Item #3: Send in Your Holiday Anecdotes

Don’t forget, I’m counting on you. I’m collecting your amusing family holiday anecdotes (like the one above) to help me fill the squares on my 2009 Dysfunctional Family Bingo card. I won’t reveal identities if you don’t want me to, so please feel free to e-mail me (meredithobrien@hotmail.com) a brief explanation of a humorous/insane/annoying instance which occurred at a family holiday event (like Thanksgiving). The people who submit the four best submissions will net signed copies of my collection of humor/parenting columns, Suburban Mom: Notes from the Asylum.

Image credit: Hugh Kretschmer/Time.

December 1, 2008

Thanksgiving: Check.

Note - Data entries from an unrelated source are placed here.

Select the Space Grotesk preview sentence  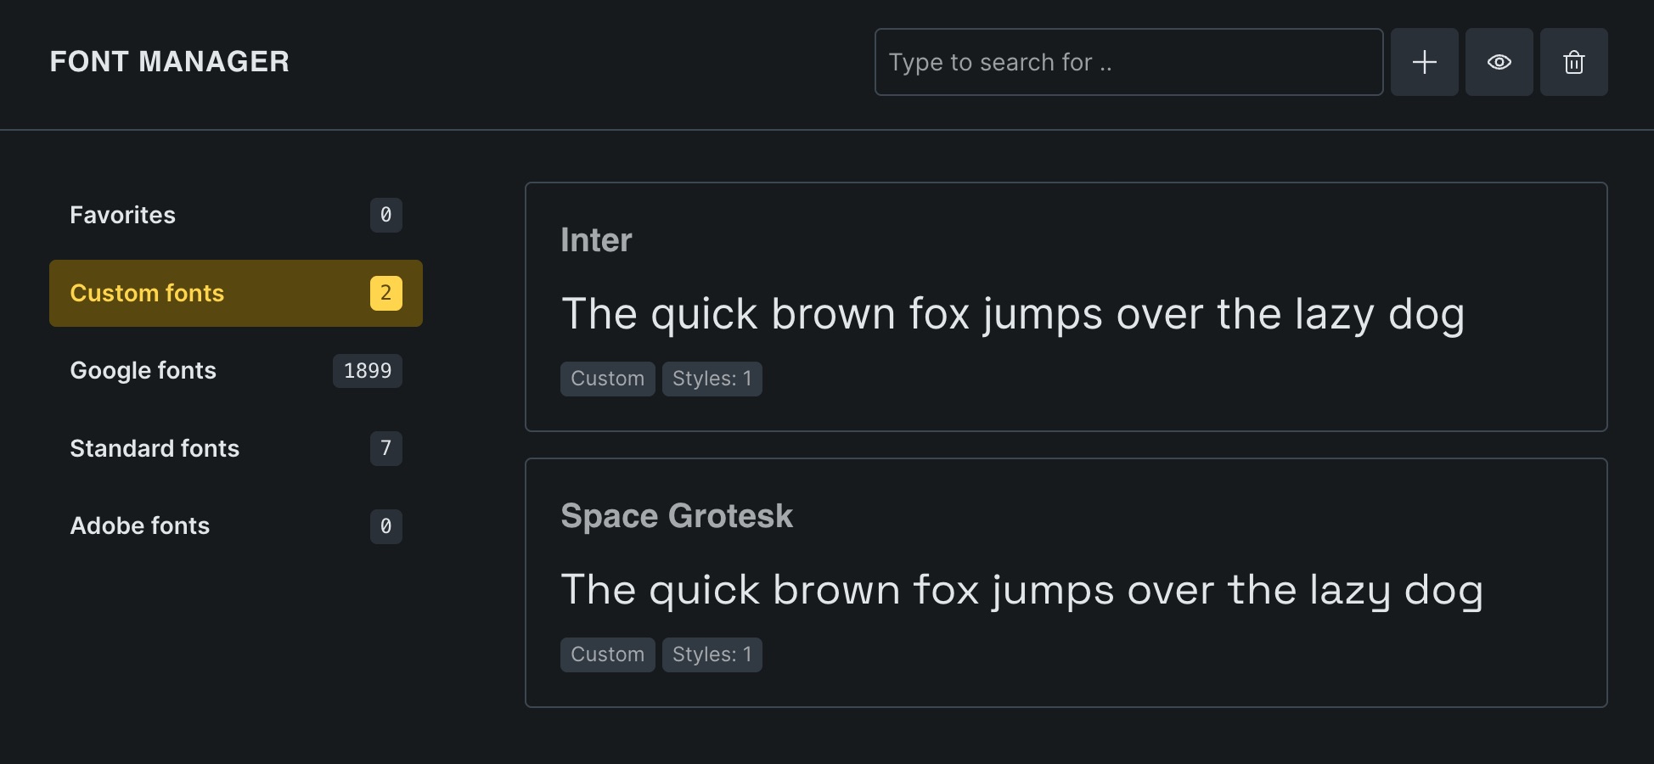tap(1021, 590)
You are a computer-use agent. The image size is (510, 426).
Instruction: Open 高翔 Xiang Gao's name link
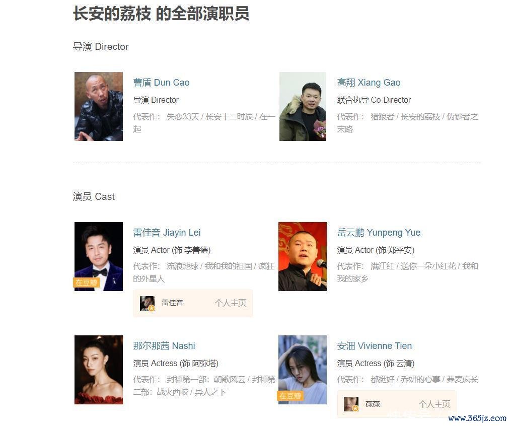pos(369,83)
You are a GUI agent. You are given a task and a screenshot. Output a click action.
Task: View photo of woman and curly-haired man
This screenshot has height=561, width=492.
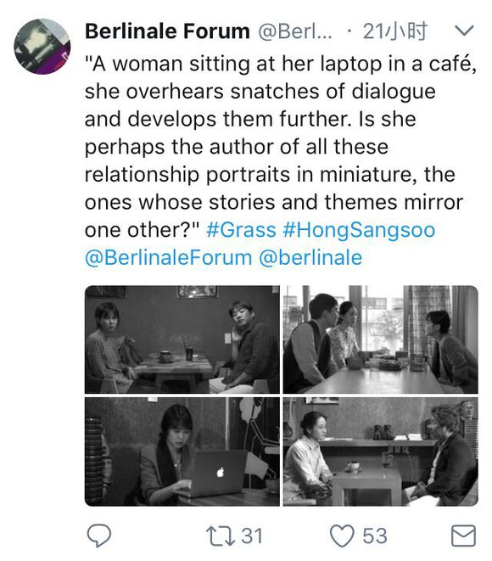click(380, 452)
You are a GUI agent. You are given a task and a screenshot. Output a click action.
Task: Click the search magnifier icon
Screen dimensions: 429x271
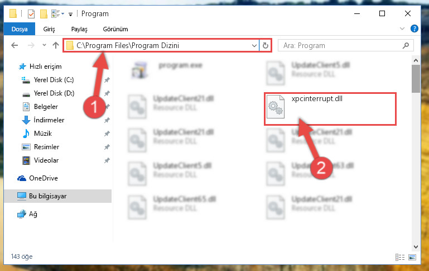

Christmas: Bring on the Advil.

The Picket Fence Post family survived two Thanksgiving dinners this past weekend and managed to fill two squares on the Dysfunctional Family Bingo card . . . though I’m not sayin’ which two because my loving family members read this blog.

*waving, ‘hi’ to family*

The day after Thanksgiving I (at my parents’ house where the kids watched about 47 hours of TV), we attended a Christmas parade featuring giant balloons (Cat-in-the-Hat, Strawberry Shortcake, etc.) and a few street cleaners which were, no lie, part of the procession. The kids’ favorite part, I suspect, was gathering the pieces of candy which were hurled in their general direction by parade participants. Given that two out of the three kids didn’t really eat much at Thanksgiving dinner — unlike their parents who stuffed themselves –they must’ve been hungry.

As soon as the parade concluded, we went inside the mall along the parade route and got in line to visit Santa. Panic ensued when the skeptical Eldest Boy told me, “I’m not going to see him. He’s not the real Santa. I’m going to write [the real] Santa a letter.” And the kid refused to get in line.

I was concerned that his move would taint the experience of his siblings and prompt a crisis of Christmas faith, but The Girl and The Youngest Boy were distracted by the fact that they didn’t know exactly what they want for Christmas (making Christmas shopping vexing!) and didn’t know what to say to the big guy in red. (The Spouse and I suggested that they tell him they’ll send him a letter with a specific request later.)